- Active: 5 January 1948 - 16 April 1951 29 December 1971 - 1 October 1993 Previous units: June 1942 (296B Sqn) - Jan 1948
- Country: United Kingdom
- Branch: Royal Air Force
- Role: Transport aircraft training

= No. 240 Operational Conversion Unit RAF =

No. 240 Operational Conversion Unit RAF is a former Royal Air Force Operational conversion unit which was formed by a series of mergers, it then became No. 27 Squadron RAF in 1993.

==240 OCU==

240 OCU was formed on 5 January 1948 within No. 4 Group RAF using Douglas Dakota II & IV's by merging 1333 Transport Support Training Unit and 1382 (Transport) Conversion Unit at RAF North Luffenham. The unit was moved to No. 38 Group RAF on 2 February 1948 with a detachment at Wunstorf Air Base during June 1948. From October 1948 Avro Anson's were added with Vickers Valetta's and de Havilland Devons being added from December 1948. The unit moved to RAF Dishforth on 28 March 1951 and it was disbanded for the first time on 16 April 1951 and merged with 241 OCU to become 242 OCU.

240 OCU was then reformed 20 years later for helicopter training at RAF Odiham still under No. 38 Group RAF using Westland Wessex HC.2's, Westland Puma HC.1's and Boeing CH-47 Chinook HC.1's. The training of Wessex crews moved to the Wessex Training Flight RAF at RAF Benson from 3 November 1980 (until 1982 when this new unit was disbanded). 240 OCU was disbanded on 1 October 1993.

Air Training Squadron

The Air Training Squadron was formed at RAF Odiham on 1 May 1971 using Westland Wessex's and Westland Puma's until 1 January 1972, when it was used to reform 240 OCU.

Helicopter Operational Conversion Unit

The Helicopter Operational Conversion Unit was formed at RAF Odiham on 1 July 1967 with the Wessex and Puma until 1 May 1971 when it became the ATS.

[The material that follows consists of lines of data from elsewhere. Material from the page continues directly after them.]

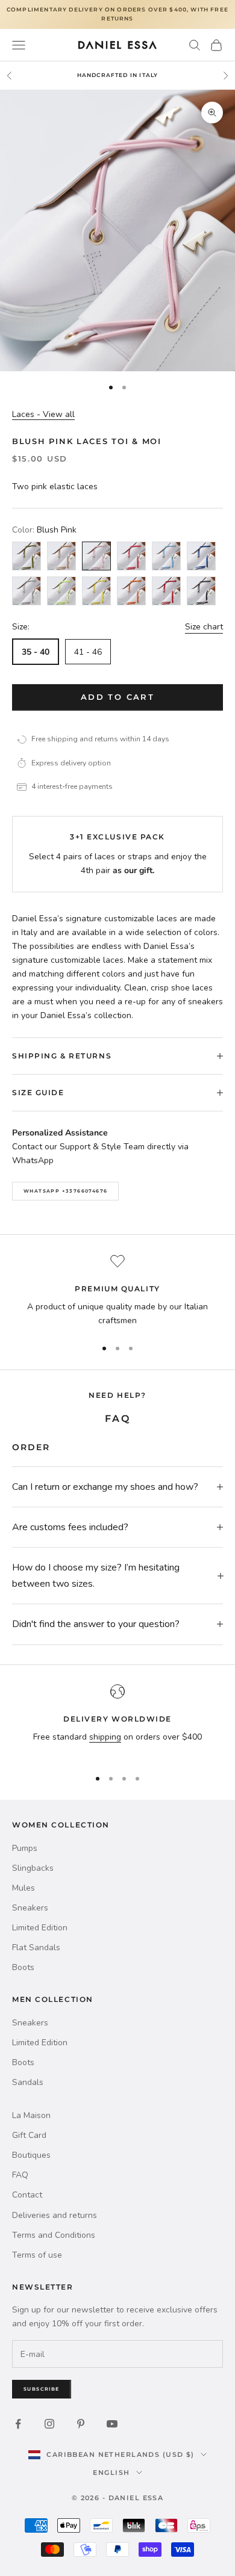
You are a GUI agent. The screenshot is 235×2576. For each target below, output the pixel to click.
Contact (27, 2195)
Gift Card (29, 2135)
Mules (23, 1888)
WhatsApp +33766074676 (65, 1191)
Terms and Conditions (53, 2235)
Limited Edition (39, 1927)
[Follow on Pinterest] (81, 2424)
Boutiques (31, 2155)
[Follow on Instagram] (49, 2424)
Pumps (24, 1848)
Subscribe (42, 2389)
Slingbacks (33, 1868)
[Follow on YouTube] (112, 2424)
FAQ (20, 2175)
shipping (105, 1737)
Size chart (204, 626)
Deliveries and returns (54, 2215)
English (111, 2472)
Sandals (27, 2082)
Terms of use (37, 2255)
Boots (23, 1967)
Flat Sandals (36, 1947)
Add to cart (117, 697)
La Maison (31, 2115)
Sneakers (30, 1907)
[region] (117, 1291)
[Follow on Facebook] (18, 2424)
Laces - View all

Short Range Conversion Unit

The Short Range Conversion Unit was formed on 5 August 1964 at RAF Odiham and used both fixed wing and rotary aircraft such as the Scottish Aviation Twin Pioneer and the Wessex. It was disbanded on 1 July 1967 to become the HOCU.

Twin Pioneer Conversion Unit

The Twin Pioneer Conversion Unit was formed on 1 January 1963 at RAF Odiham by redesignating the Twin Pioneer element from No. 230 Squadron RAF. It was disbanded on 5 August 1964 still at Odiham to become the SRCU.

==Previous identities==

===No. 1333 Transport Support Training Unit===

1333 Transport Support Training Unit RAF was previously No. 1333 (Transport Support) Conversion Unit RAF, that unit was previously 107 OTU. 133 (TS) CU was formed on 12 March 1945 at Leicester East, it was similar to 107 OTU and renamed to 1333 TSTU on 6 July 1946. 1333 TSTU was disbanded on 5 January 1948 to become 240 OCU.

No. 107 OTU

107 OTU was formed at RAF Leicester East on 3 May 1944 and primarily used Douglas Dakota's to train crews. It was disbanded on 12 March 1945 to become 1333 (TS) CU.

No. 1385 (Heavy Transport Support) Conversion Unit

1385 (HTS)CU was formed at RAF Wethersfield on 1 April 1946 by redesignating the Operational and Refresher Training Unit. The conversion used transport aircraft and gliders to train transport crews for operational missions. It was disbanded on 6 June 1946 and absorbed by the 1333 (Transport Support) Conversion Unit.

Operational and Refresher Training Unit

ORTU was formed at RAF Thruxton on 1 December 1943 by redesignating the Glider Pilot Exercise Unit which used a variety of aircraft including Supermarine Spitfire's, de Havilland Tiger Moth's and Waco Hadrian gliders to train glider and transport pilots. It was disbanded on 1 April 1946.

Glider Pilot Exercise Unit

GPEU was formed at Netheravon Airfield on 12 August 1942 by redesignating No. 296B Squadron, it operated Hawker Hart's, Hawker Hind's and Airspeed Horsa's amongst others until 1 December 1943 when it was disbanded to become the ORTU.

===No. 1382 (Transport) Conversion Unit===

1382 (Transport) Conversion Unit was previously 108 OTU, it was formed at RAF Wymeswold on 10 August 1945 and was similar to the previous unit. It disbanded on 5 January 1948 to become 240 OCU.

No. 108 OTU

108 OTU was formed at RAF Wymeswold on 10 October 1944, it was used Miles Magister's and Douglas Dakota's to train personnel until 10 August 1945 when it was disbanded to become 1382 (T)CU.